= Allahakbarries =

Amateur cricket team from 1887–1913

Allahakbarries was an amateur cricket team captained by author J. M. Barrie, and was active from 1887 to 1913. The team's name was a portmanteau of Barrie's name and the mistaken belief that 'Allah akbar' meant 'Heaven help us' in Arabic (rather than its true meaning: 'God is great'). Notable figures to have featured for the side included Arthur Conan Doyle, P. G. Wodehouse, Jerome K. Jerome, A. A. Milne, E. W. Hornung, Henry Justice Ford, A. E. W. Mason, E. V. Lucas, Maurice Hewlett, Owen Seaman, Bernard Partridge, Augustine Birrell, Paul Du Chaillu, Henry Herbert La Thangue, George Cecil Ives, and George Llewelyn Davies, as well as the son of Alfred Tennyson.

==The team==
Barrie co-founded the team in 1887 with his friend H.B. Marriott Watson, but in 1894 Marriott Watson eloped with the wife of one of their teammates. As a result of this extramarital scandal, Barrie subsequently erased Marriott Watson's role from all accounts of the team.
The team continued until 1905. It was then disbanded, apart from a one-off reunion match in 1913.

Barrie's enthusiasm for the game eclipsed his talent for it; asked to describe his bowling, he replied that after delivering the ball he would go and sit on the turf at mid-off and wait for it to reach the other end which "it sometimes did". The team played for the love of the game, rather than the results it achieved, and Barrie was generous in his praise for his teammates and opposition alike. He praised one teammate's performance by observing that "You scored a good single in the first innings but were not so successful in the second" while he lauded the opposition's effort by pointing out how "You ran up a fine total of 14, and very nearly won". He instructed Bernard Partridge, an illustrator from Punch magazine who was afflicted with a lazy eye, to "Keep your eye on square leg" while bowling, and told square leg, "when Partridge is bowling, keep your eye on him." He forbade his team to practise on an opponent's ground before a match because "this can only give them confidence". The book notes that his most calamitous performance was being clean-bowled by the American actress Mary Anderson in the 1897 Test match against the village of Broadway, in the Cotswolds.

==Legacy==
By bringing together a number of keen cricket-playing writers, the Allahakbarries established a network of 'literary cricketers' who continued playing cricket together, under various team names, until 1968. One of the most famous literary cricket teams was the Authors Cricket Club (1899-1912), which featured many of the same players.
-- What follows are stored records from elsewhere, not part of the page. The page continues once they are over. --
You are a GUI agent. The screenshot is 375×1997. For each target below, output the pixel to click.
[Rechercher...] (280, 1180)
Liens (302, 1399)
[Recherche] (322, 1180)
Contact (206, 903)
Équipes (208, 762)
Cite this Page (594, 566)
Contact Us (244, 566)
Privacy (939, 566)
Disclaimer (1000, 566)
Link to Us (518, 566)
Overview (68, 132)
It has been argued that members of the Allahakbarries used the team as a vehicle of social advancement, cultural status and creative inspiration. In this way, it even influenced the creation of Barrie's Peter Pan and Conan Doyle's Sherlock Holmes.

Barrie wrote a 40-page book on his team, Allahakbarries C.C., which was published privately in 1899. It was reprinted in 1950 with a foreword by Donald Bradman. These rare books are now highly sought by collectors.

Peter Pan's First XI: The Extraordinary Story of J. M. Barrie's Cricket Team, written by Kevin Telfer, was published in 2011.

Writers in Whites: How a group of literary cricketers changed English culture, by Ollie Randall, was published in 2026; the Allahakbarries are a central part of the book.